Negara-negara Asia dan Afrika tertinggal dalam upaya untuk menghilangkan lemak trans berbahaya dari produk makanan akhir tahun ini, meskipun ada kemajuan besar yang terjadi di seluruh dunia sejak WHO menetapkan tujuan itu pada 2018.
Hal itu terungkap dalam sebuah laporan dari Organisasi Kesehatan Dunia atau WHO. Lemak trans (trans fat) adalah sejenis lemak jenuh tidak sehat yang terbentuk saat cairan minyak menjadi lemak padat.
“Asia adalah wilayah di mana kemajuan (dalam penghapusan lemak trans yang diproduksi secara industri) relatif lambat ketimbang Eropa dan Amerika,” kata penulis utama laporan itu, Rain Yamamoto, seorang ilmuwan di departemen nutrisi dan keamanan pangan WHO.
“Akan menyenangkan melihat Jepang, yang berhasil dalam banyak bidang kesehatan, memimpin kawasan ini dengan menerapkan kebijakan praktik terbaik,” ujar Yamamoto.
Jepang tidak memiliki kebijakan wajib untuk membatasi lemak trans dalam produk makanan.
Sementara Thailand pada 2019 menjadi contoh bagi Asia dengan mengadopsi peraturan pembatasan lemak trans pada produk makanan. Langkah itu diikuti oleh Singapura, Bangladesh, India, dan Filipina.
Lemak trans yang diproduksi secara industri adalah senyawa buatan dari minyak olahan dan dapat ditemukan dalam makanan gorengan, kue kering, makanan kemasan, dan olesan seperti mentega dan selai.
Konsumsi lemak trans dapat meningkatkan risiko penyakit jantung dan mengeraskan arteri karena berkontribusi pada kadar kolesterol yang lebih tinggi.
“Lemak trans adalah bahan kimia beracun yang membunuh dan seharusnya tidak ada dalam makanan,” kata Direktur Jenderal WHO Tedros Adhanom Ghebreyesus dalam sebuah siaran pers.

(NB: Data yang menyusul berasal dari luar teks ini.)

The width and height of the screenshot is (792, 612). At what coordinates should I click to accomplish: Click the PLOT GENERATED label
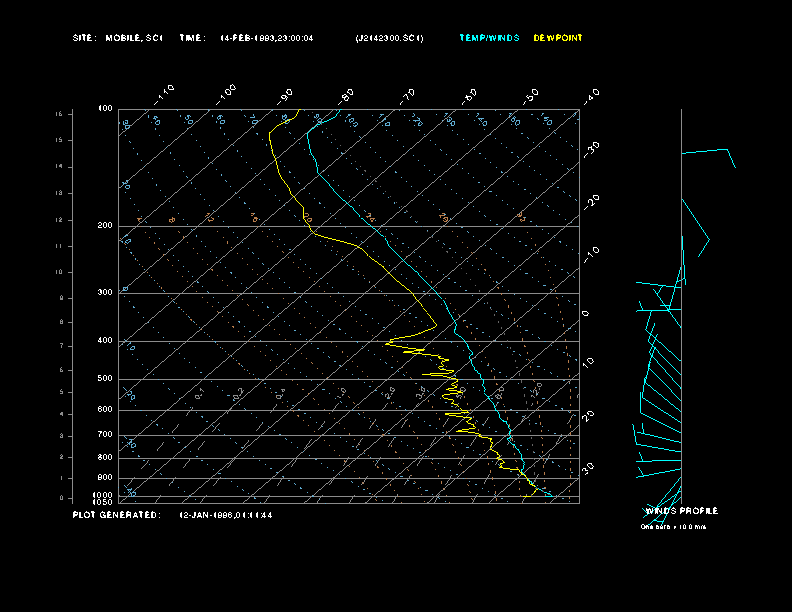115,515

“Lemak trans tidak memiliki manfaat yang diketahui, dan risikonya bagi kesehatan sangat besar hingga menimbulkan biaya besar untuk sistem layanan kesehatan,” jelasnya.

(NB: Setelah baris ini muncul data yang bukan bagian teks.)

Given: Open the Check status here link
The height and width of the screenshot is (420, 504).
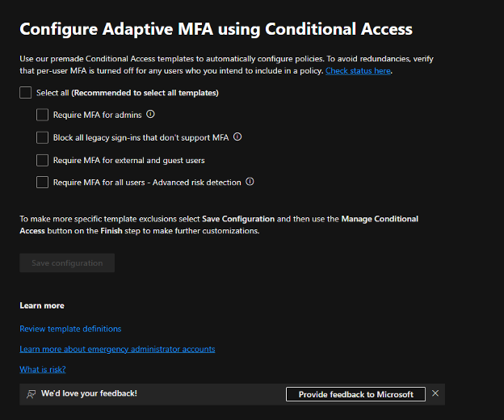Looking at the screenshot, I should 359,71.
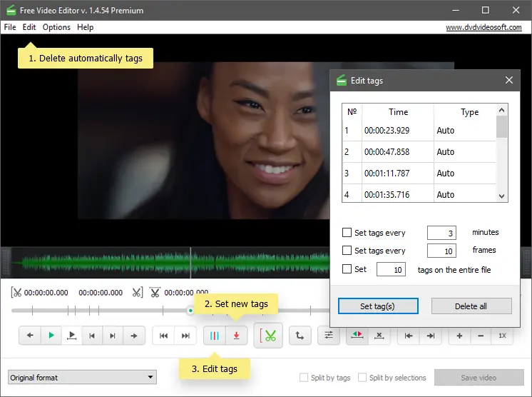The width and height of the screenshot is (532, 397).
Task: Open the Edit menu
Action: 29,27
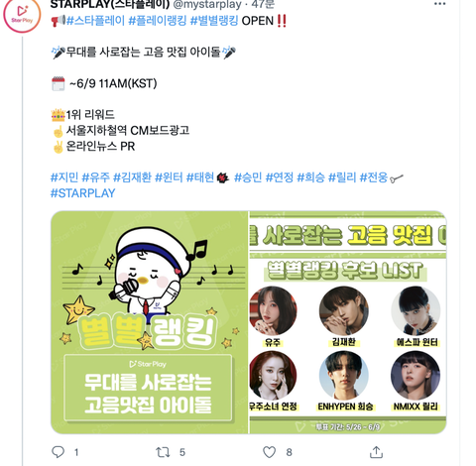Image resolution: width=476 pixels, height=466 pixels.
Task: Open the @mystarplay handle link
Action: click(x=207, y=4)
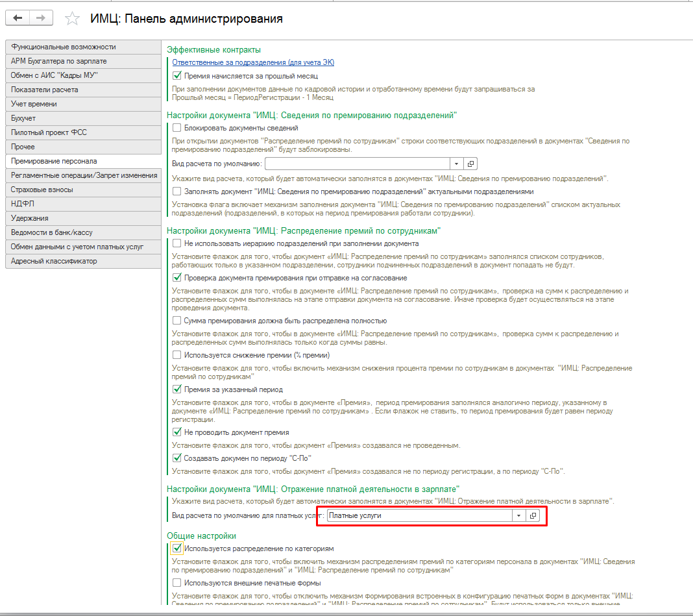
Task: Open "Ответственные за подразделения" link
Action: (253, 62)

Menurut WHO, pengganti lemak trans buatan yang lebih sehat adalah berbagai minyak nabati, seperti yang berasal dari kedelai, biji rapa (rapeseed) dan zaitun.
Dari 60 negara membatasi kadar lemak trans dalam makanan, 43 negara di antaranya telah mengadopsi “kebijakan praktik terbaik” WHO untuk menghilangkan lemak trans yang diproduksi secara industri dari semua produk makanan hingga akhir 2023, kata laporan tersebut.
Namun, 5 miliar orang masih tinggal di sejumlah negara, termasuk Jepang, yang tidak membatasi lemak trans dalam produk makanan.
Sembilan dari 16 negara, yang diperkirakan memiliki angka kematian tertinggi akibat penyakit jantung koroner yang disebabkan oleh konsumsi lemak trans, belum menerapkan kebijakan praktik terbaik WHO tentang lemak trans, kata laporan itu.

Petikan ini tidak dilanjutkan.